Vox Sang. 2020 May;115(4):255-262. doi: 10.1111/vox.12896. Epub 2020 Feb 20.
Hereditary haemochromatosis, one of the most common genetic disorders in the United States, can produce systemic iron deposition leading to end-organ failure and death if untreated. The diagnosis of this condition can be challenging as elevated serum ferritin may be seen in a variety of conditions, including acute and chronic liver disease, a range of systemic inflammatory states, and both primary and secondary iron overload syndromes. Appropriate and timely diagnosis of haemochromatosis is paramount as simple interventions, such as phlebotomy, can prevent or reverse organ damage from iron overload. The recognition of other aetiologies of elevated ferritin is also vital to ensure that appropriate intervention is provided and phlebotomy only utilized in patients who require it. In this review, we summarize the existing data on the work up and management of hereditary haemochromatosis and present a practical algorithm for the diagnosis and management of this disease.

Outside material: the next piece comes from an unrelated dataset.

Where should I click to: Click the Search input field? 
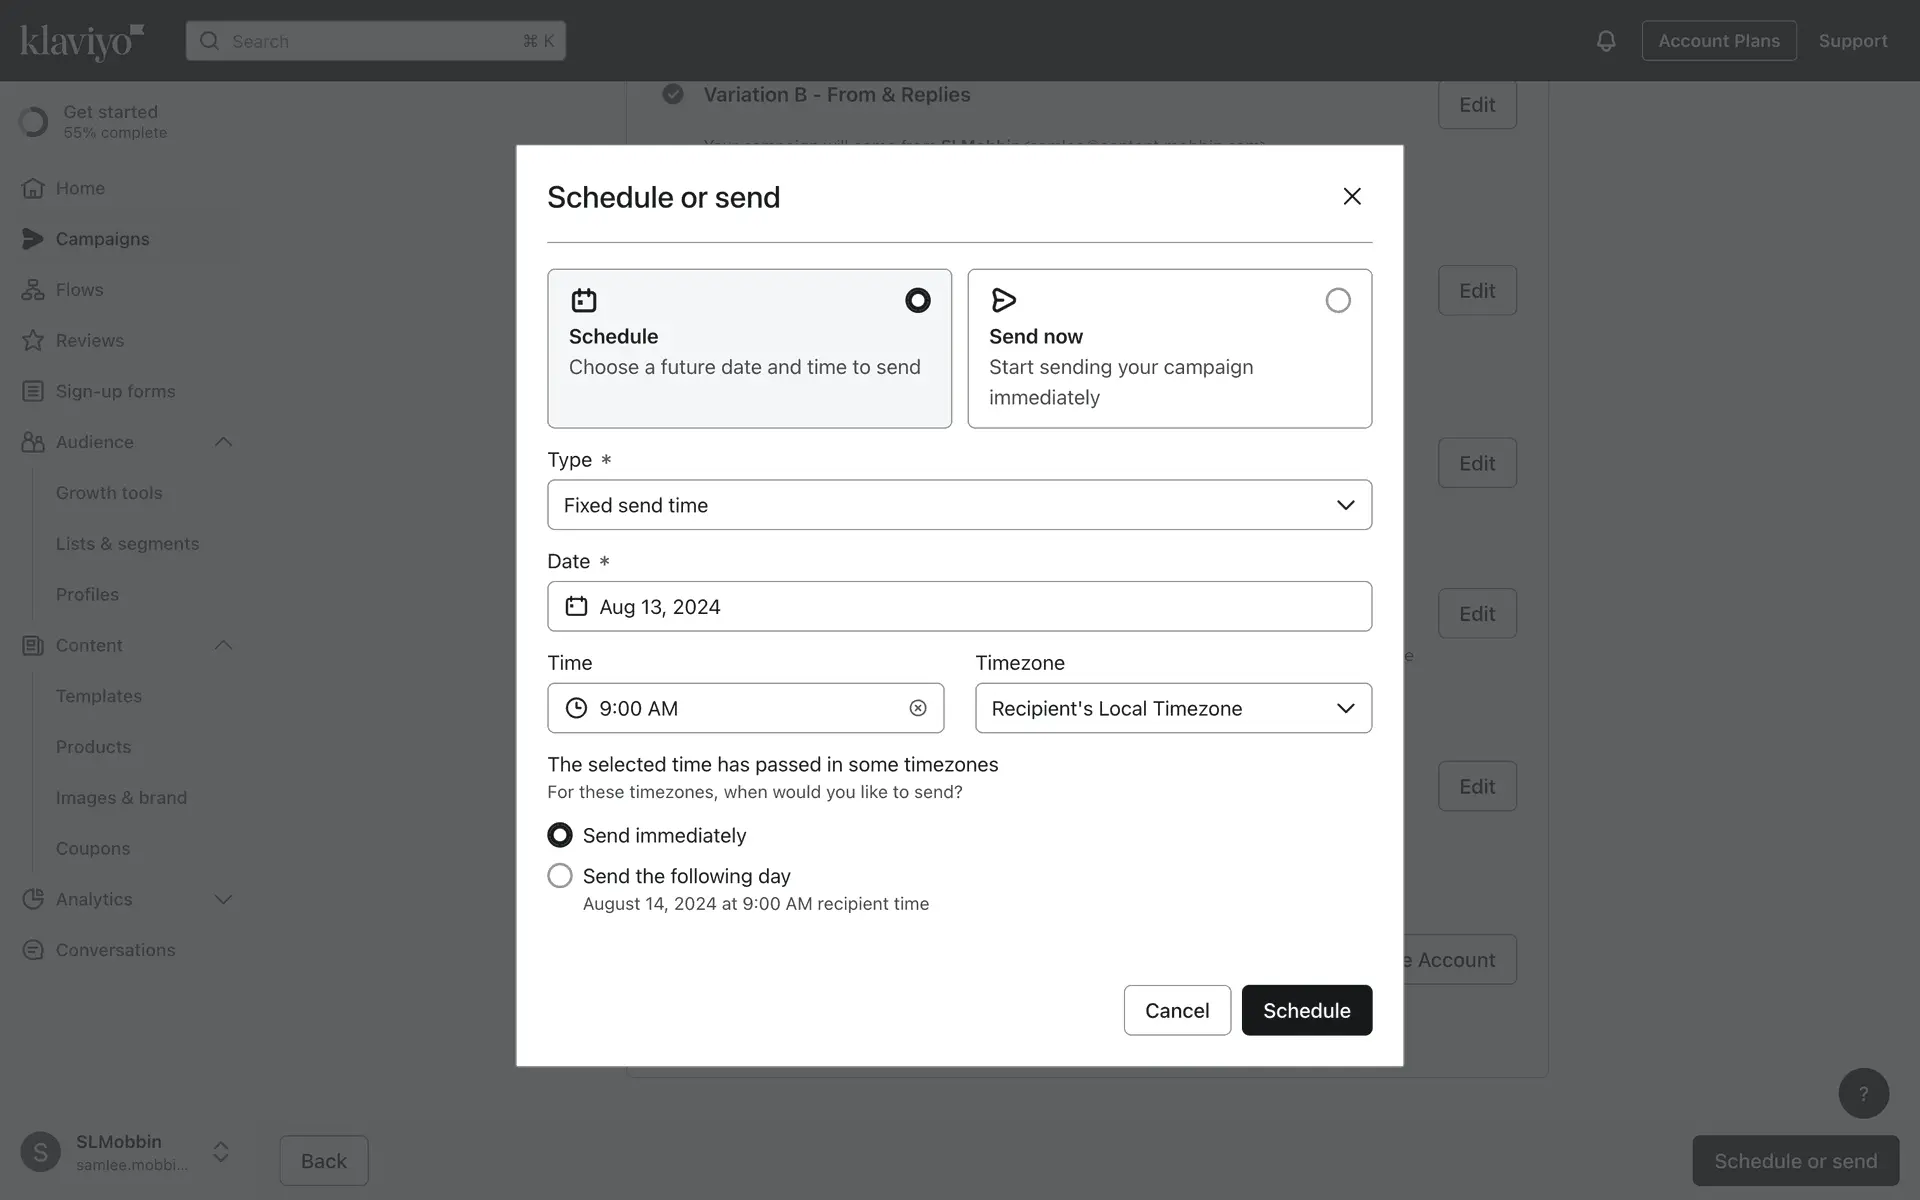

遗传性血色素沉着症是美国最常见的遗传疾病之一,如果不治疗,可导致全身性铁沉积,进而导致终末器官衰竭和死亡。由于血清铁蛋白升高可见于多种情况,包括急性和慢性肝病、一系列全身性炎症状态以及原发性和继发性铁过载综合征,因此该疾病的诊断具有一定挑战性。遗传性血色素沉着症的及时、恰当诊断至关重要,因为简单的干预措施(如放血疗法)可预防或逆转铁过载导致的器官损伤。识别铁蛋白升高的其他病因也至关重要,以确保提供适当的干预措施,并仅在需要的患者中使用放血疗法。在这篇综述中,我们总结了遗传性血色素沉着症的现有数据,提出了一种实用的诊断和管理该病的算法。